On Friday Jones was in high spirits on board the private yacht of the man once dubbed “celebrity accountant”, Anthony Bell, during a cruise of Sydney Harbour.
Five weeks after announcing he was closing the book on his 35-year radio career, Jones apparently still has people to thank for his success - this despite spending his last two weeks on air at 2GB doing just that.
On Friday, 50 of Jones’s closest friends converged on Bell’s boat Ghost II to raise a glass and listen to Laura Branigan’s hit Gloria, Jones’s theme song, be played several more times.
The party kicked off at Rose Bay Marina at noon, wrapping at around 4.30pm for most, though not all, guests.

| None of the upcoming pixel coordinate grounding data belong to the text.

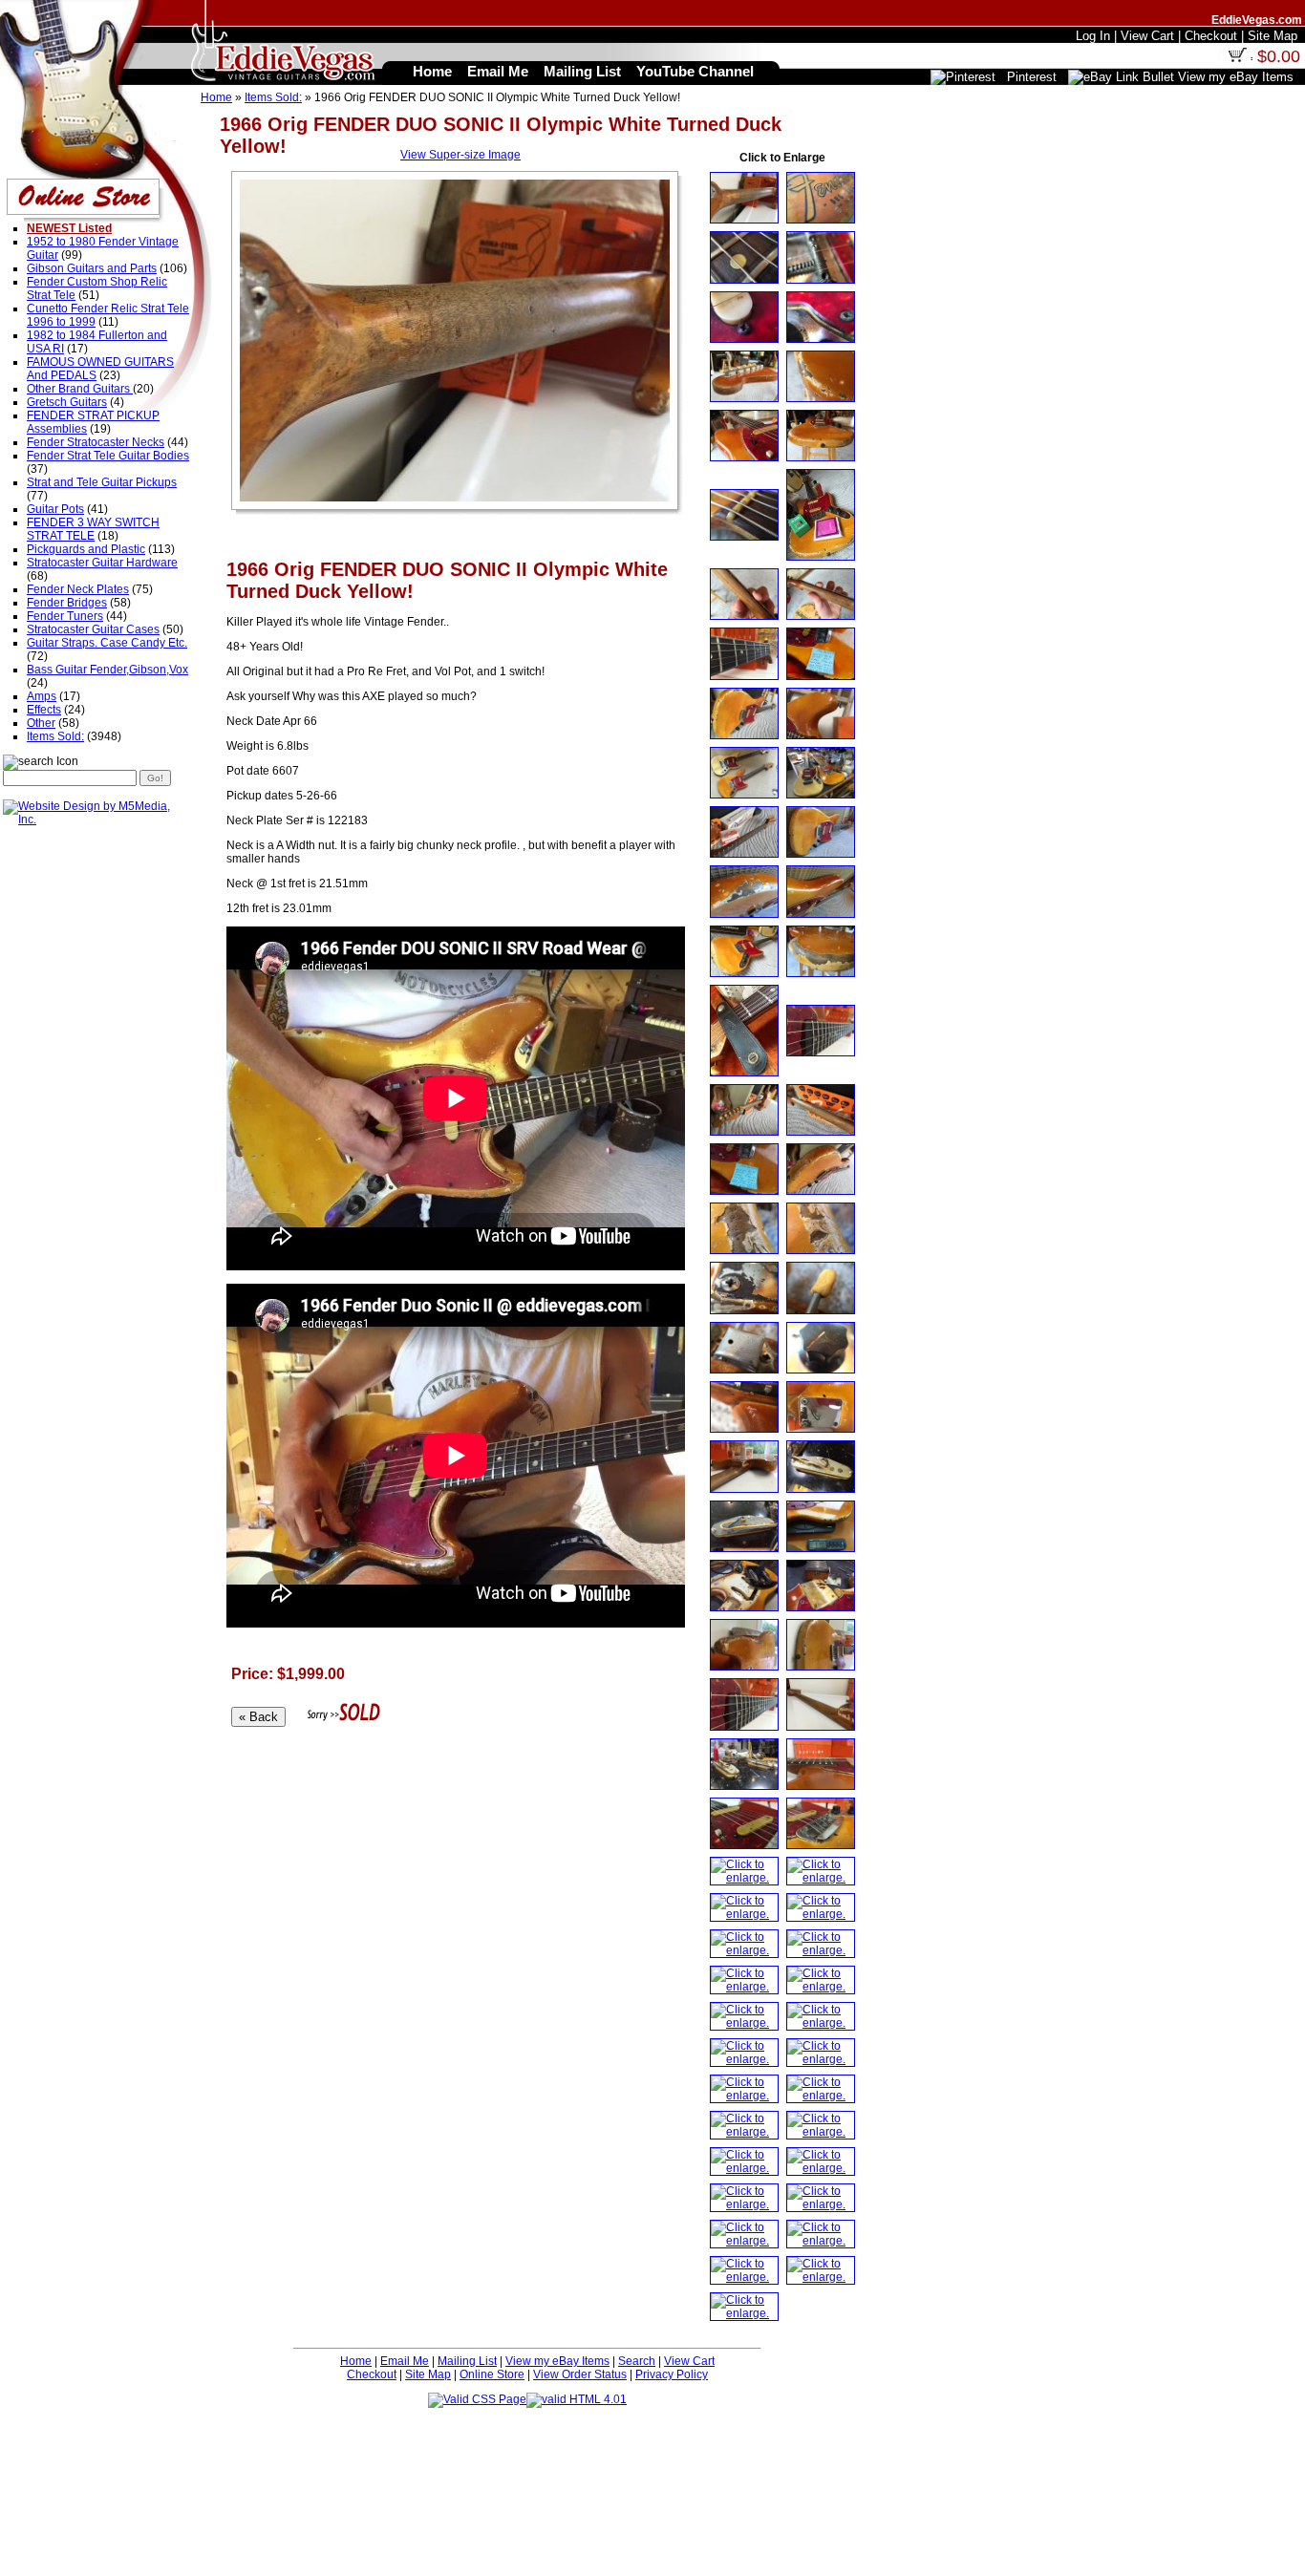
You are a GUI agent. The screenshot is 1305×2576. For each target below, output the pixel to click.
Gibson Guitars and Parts (92, 268)
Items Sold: (273, 97)
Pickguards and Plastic (86, 549)
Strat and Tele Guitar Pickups (102, 482)
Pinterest (1032, 77)
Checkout (371, 2374)
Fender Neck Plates (78, 589)
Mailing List (467, 2361)
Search (636, 2361)
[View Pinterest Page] (963, 77)
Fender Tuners (65, 616)
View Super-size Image (460, 154)
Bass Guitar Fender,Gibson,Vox (107, 669)
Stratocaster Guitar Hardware (102, 562)
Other (41, 723)
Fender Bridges (67, 602)
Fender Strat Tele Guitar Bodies (108, 455)
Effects (44, 709)
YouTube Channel (695, 71)
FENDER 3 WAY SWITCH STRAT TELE (93, 529)
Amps (41, 696)
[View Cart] (1237, 58)
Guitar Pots (55, 509)
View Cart (689, 2361)
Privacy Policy (671, 2374)
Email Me (404, 2361)
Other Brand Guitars (80, 388)
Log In (1093, 36)
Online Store (492, 2374)
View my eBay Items (557, 2361)
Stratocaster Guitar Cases (93, 629)
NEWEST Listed (69, 228)
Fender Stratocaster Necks (95, 442)
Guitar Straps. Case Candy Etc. (107, 642)
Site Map (428, 2374)
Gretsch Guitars (67, 402)
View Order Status (580, 2374)
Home (216, 97)
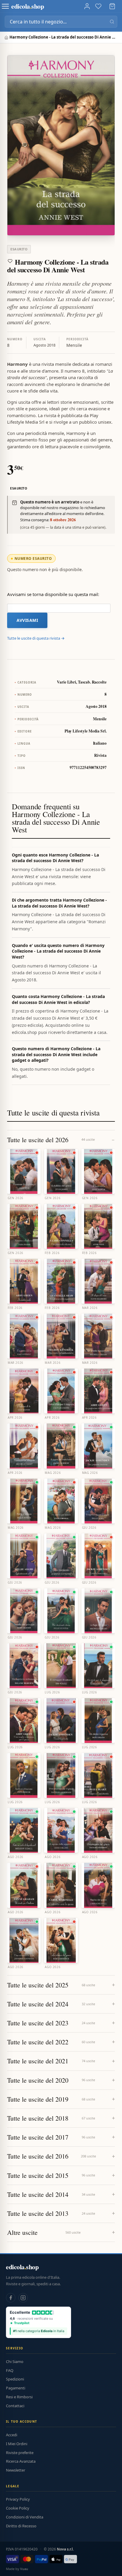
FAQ (9, 2370)
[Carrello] (112, 6)
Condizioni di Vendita (24, 2517)
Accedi (11, 2434)
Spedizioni (15, 2379)
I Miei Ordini (16, 2443)
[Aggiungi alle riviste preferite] (10, 261)
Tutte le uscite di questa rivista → (36, 638)
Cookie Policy (17, 2508)
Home (6, 37)
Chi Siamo (14, 2361)
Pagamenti (15, 2388)
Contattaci (15, 2405)
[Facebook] (10, 2297)
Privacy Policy (18, 2499)
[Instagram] (23, 2297)
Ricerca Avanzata (21, 2461)
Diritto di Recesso (21, 2526)
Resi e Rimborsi (19, 2396)
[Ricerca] (112, 21)
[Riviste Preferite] (98, 6)
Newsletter (15, 2470)
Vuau (24, 2569)
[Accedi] (87, 6)
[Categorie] (5, 6)
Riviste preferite (19, 2452)
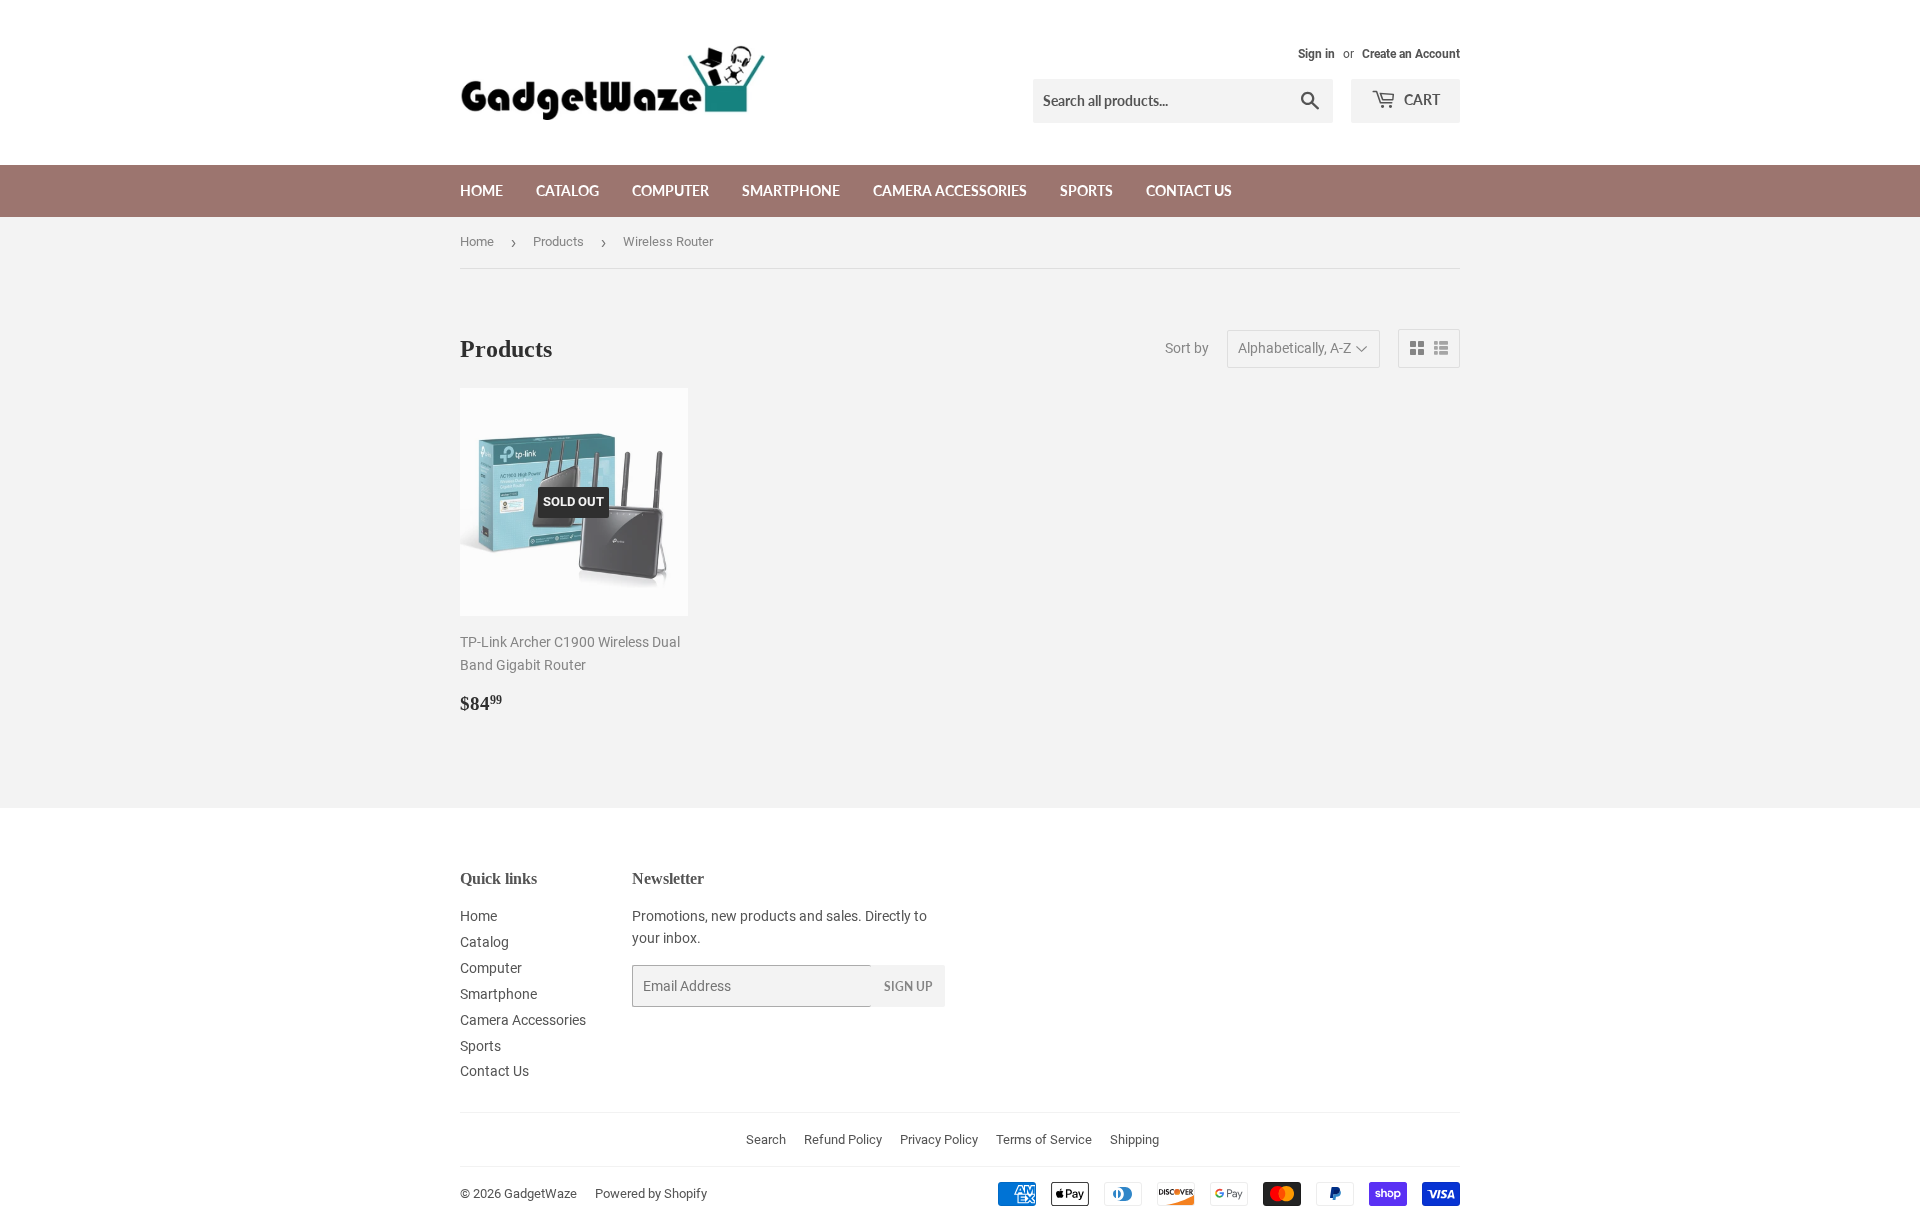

A small group – including cricketers Shane Watson and Brett Lee, league player Craig Wing and his new wife Johanna, and Jones’s loyal assistant and protégé Jake Thrupp – partied on into the evening along with 79-year-old Jones and his niece Tonia Taylor, her husband Justin, and their children.
Among those clambering onboard the cruiser on a picture-perfect Sydney day was former prime minister Tony Abbott, Jones’s co-presenter at Sky News and Abbott’s former chief of staff Peta Credlin, Sony Music boss Denis Handlin, ex Sydney Olympics boss Rod McGeoch, former One Nation leader Mark Latham, Sydney silk Margaret Cunneen SC (who Jones supported during an ICAC investigation), developer John Baxter, jeweller Nic Cerrone and Wallaby Kurtley Beale.
Five of Jones’s former 2GB radio producers were among the group – Paul Christenson, Dan Mullins, James Willis, Tim Barton and Thrupp – although notably not one member of the 2GB executive.
The speeches were generous and long.
Bell kicked off proceedings before throwing to Abbott, who handed the microphone to Handlin, who passed it to singer Mark Vincent who sang a couple of tunes including Time To Say Goodbye (made famous by Andrea Boccelli), before Credlin addressed the poop deck, and then passed the mic to Cunneen.
One of Bell’s best friends, onetime TV presenter Laura Csortan, looked thrilled to have been invited.